**Problem**
Could you copy the records from the line with "How do I perform: Select" through the end of the records, swapping "array key" for "array entry" and keeping everything else unchanged, with the pictures left out?
───── Record set ─────
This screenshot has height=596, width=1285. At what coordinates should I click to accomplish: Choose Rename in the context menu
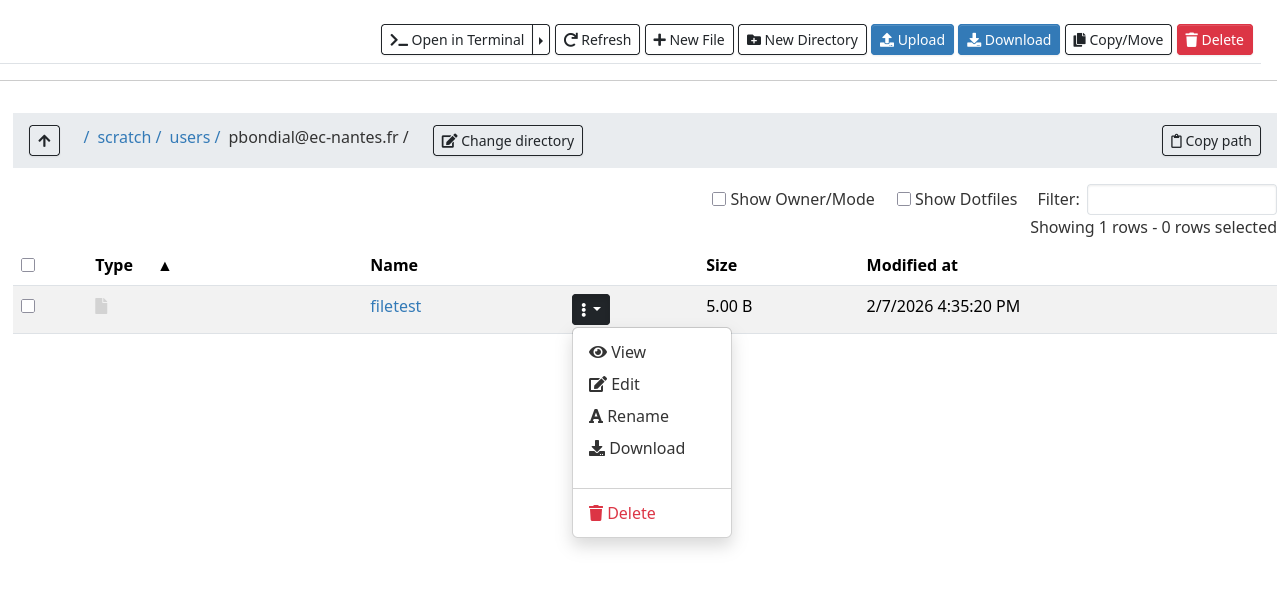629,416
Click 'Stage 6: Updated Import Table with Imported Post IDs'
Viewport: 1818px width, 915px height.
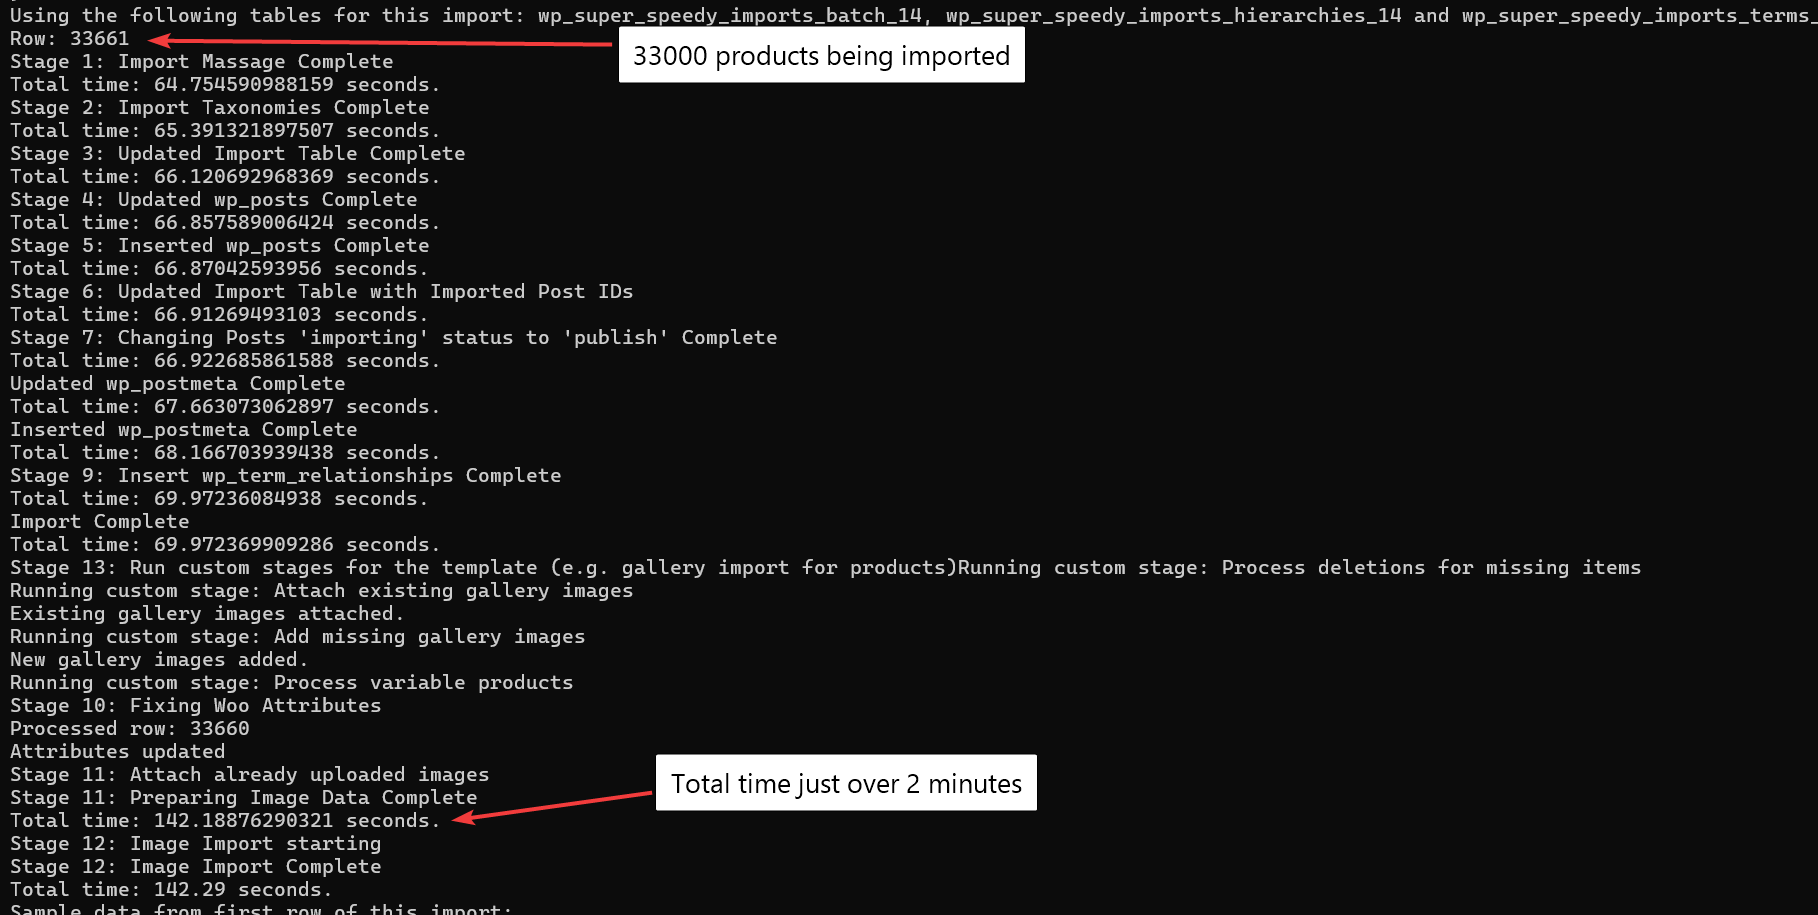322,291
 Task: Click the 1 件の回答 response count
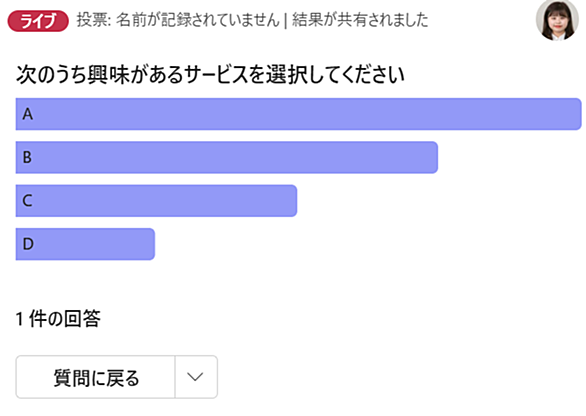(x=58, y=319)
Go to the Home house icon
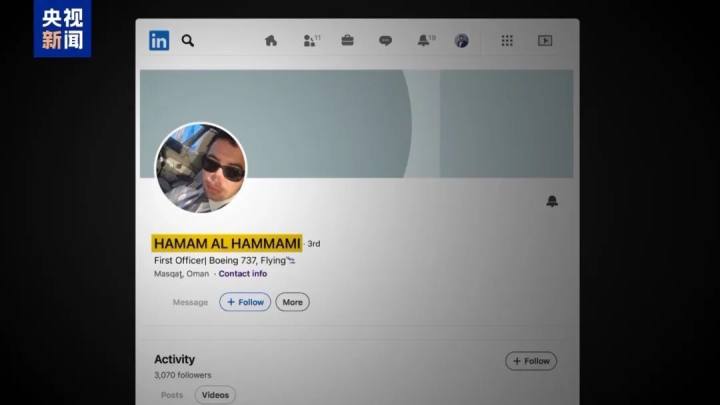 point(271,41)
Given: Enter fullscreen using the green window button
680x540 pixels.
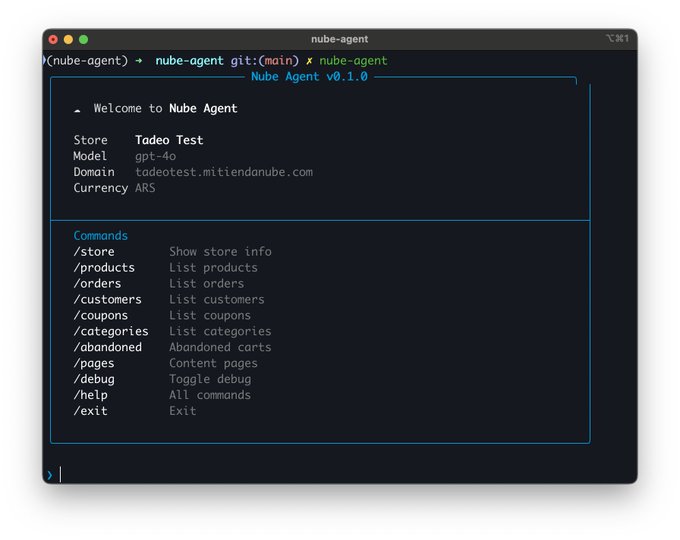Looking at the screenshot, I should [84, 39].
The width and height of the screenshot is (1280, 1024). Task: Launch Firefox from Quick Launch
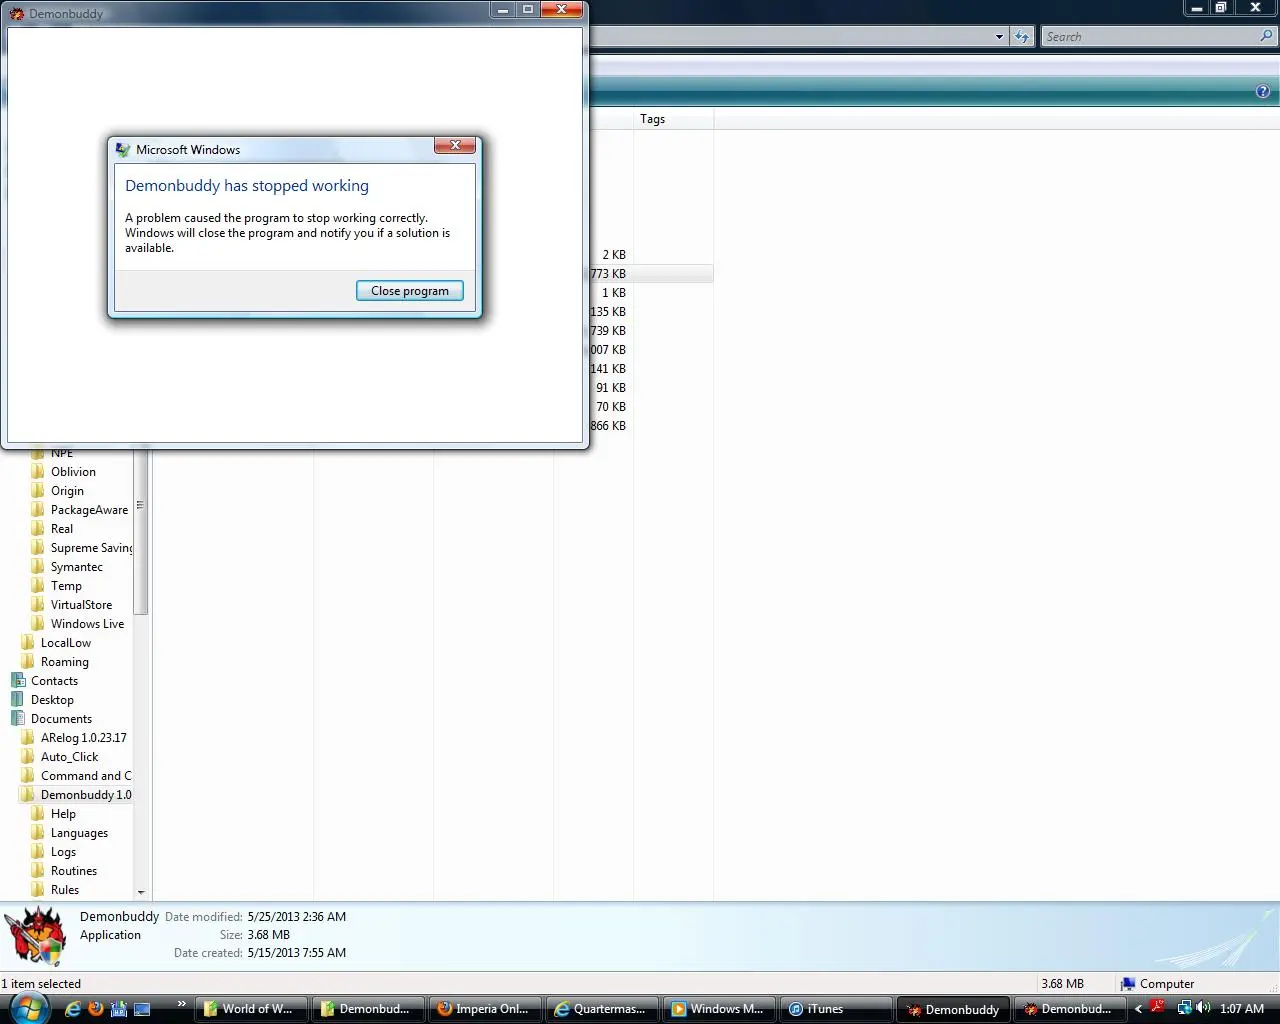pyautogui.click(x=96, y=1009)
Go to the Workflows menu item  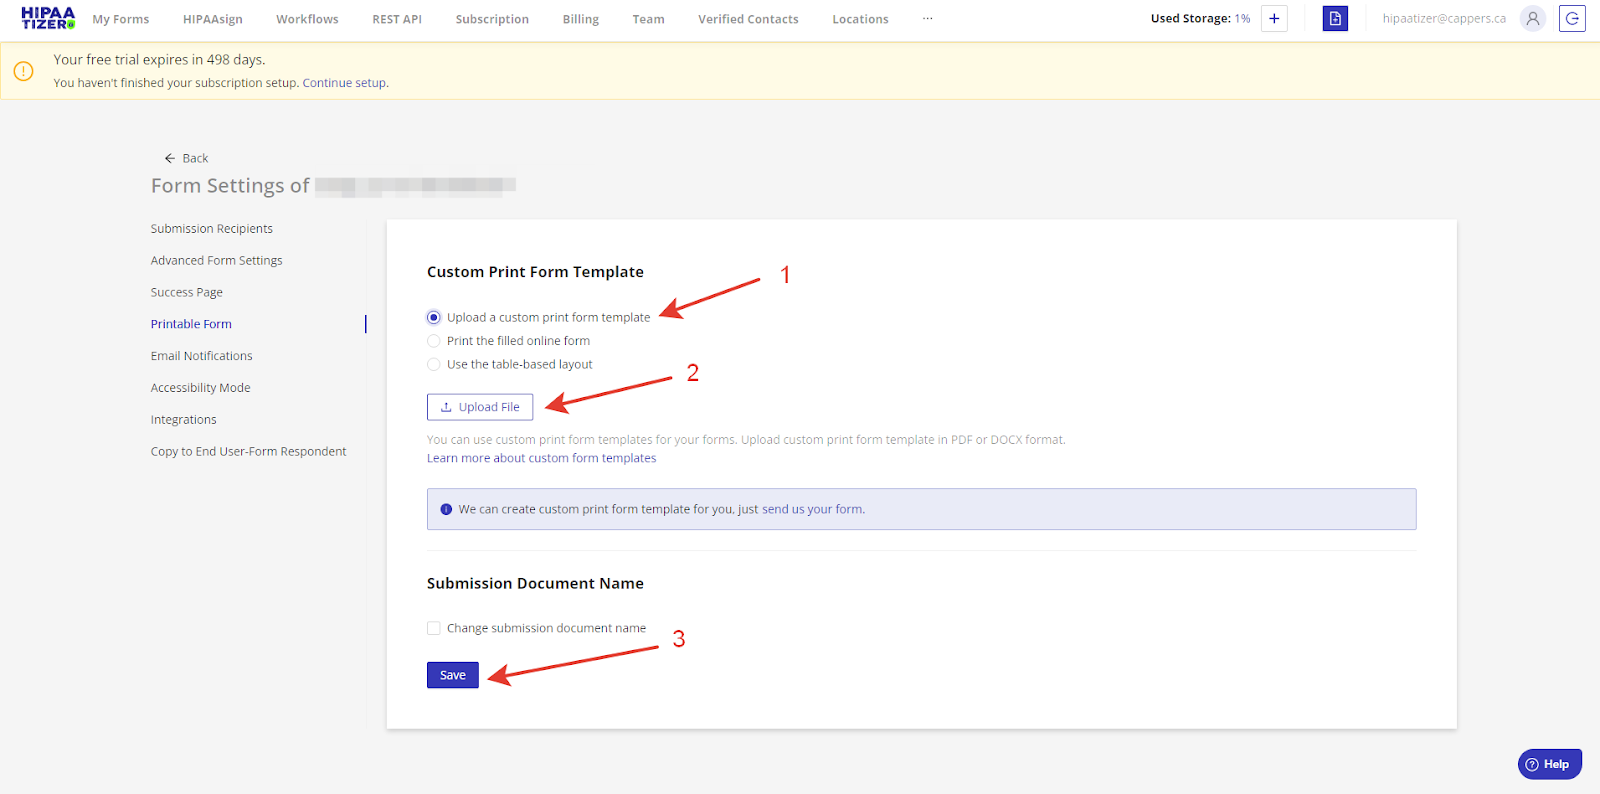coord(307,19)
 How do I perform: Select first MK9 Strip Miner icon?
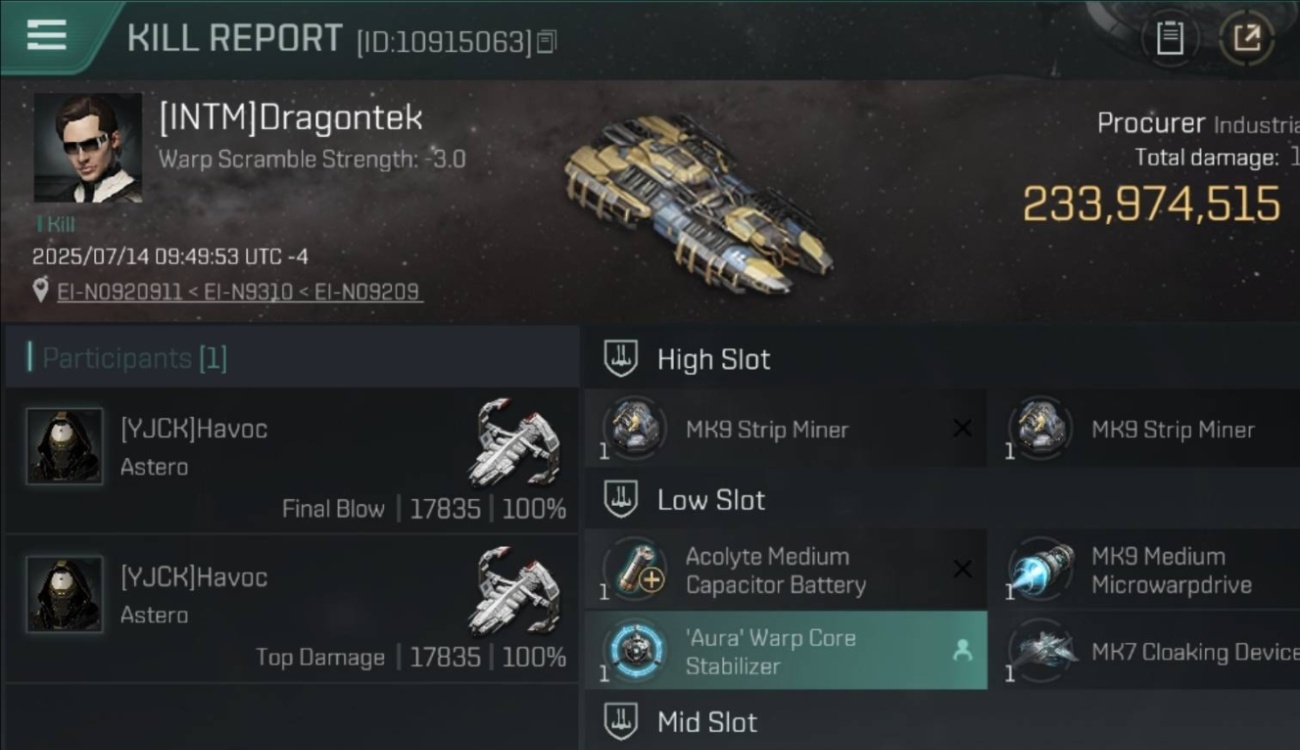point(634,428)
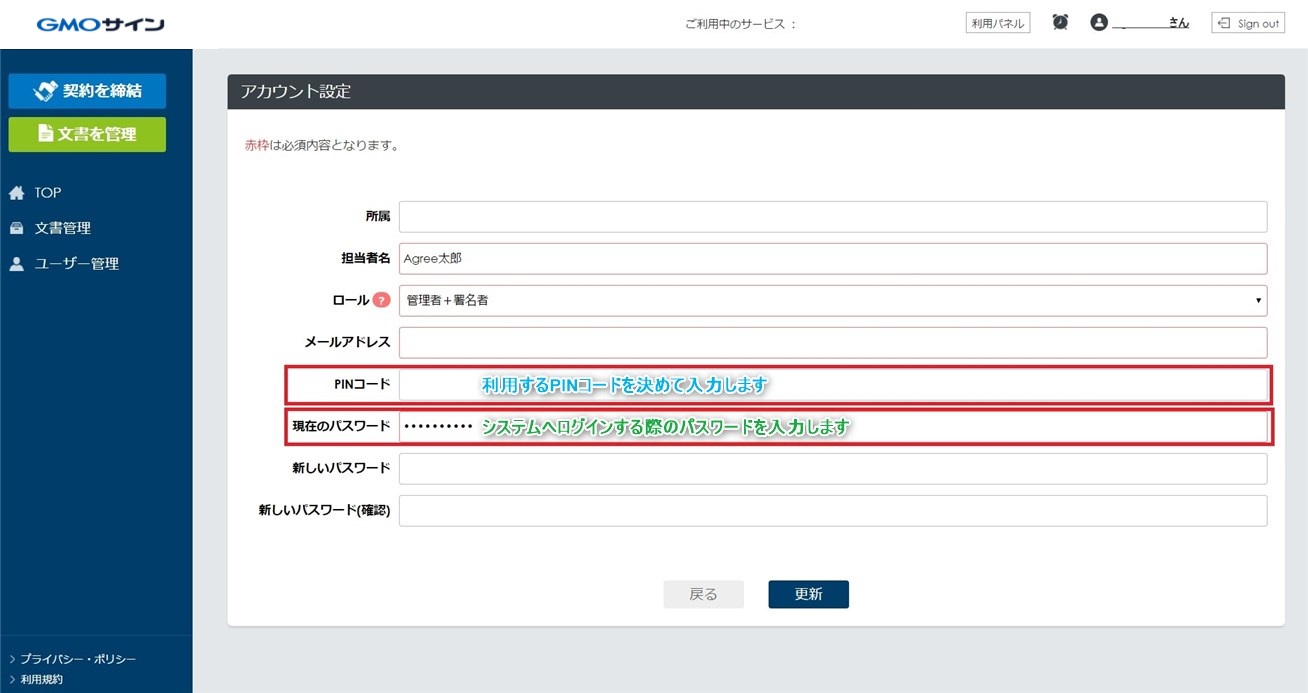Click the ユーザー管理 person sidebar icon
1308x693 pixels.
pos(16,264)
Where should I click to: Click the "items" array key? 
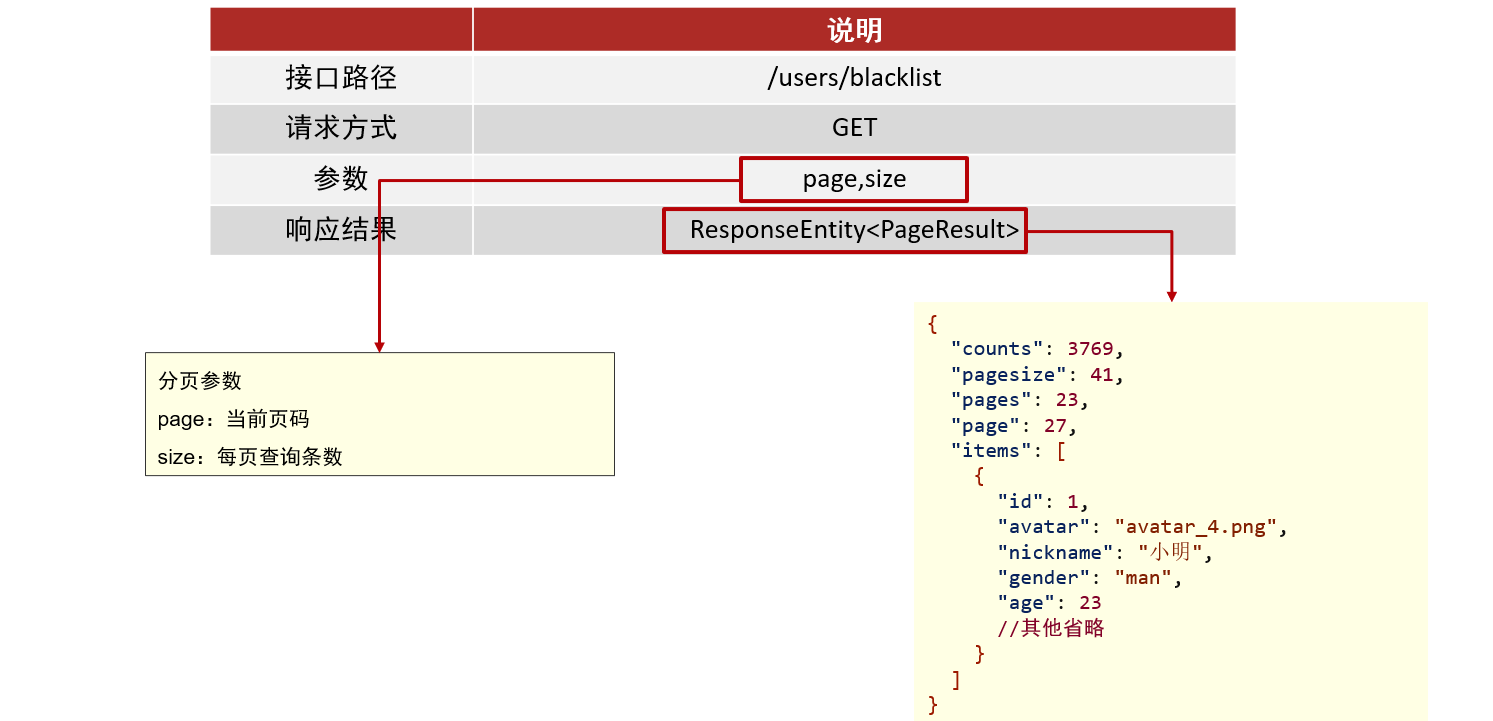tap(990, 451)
─────
**Answer to this exercise**
 How do I perform: Select first MK9 Strip Miner icon?
point(634,428)
Click the ユーザー管理 person sidebar icon
1308x693 pixels.
pos(16,264)
Where should I click to: Click the "items" array entry? 
tap(990, 451)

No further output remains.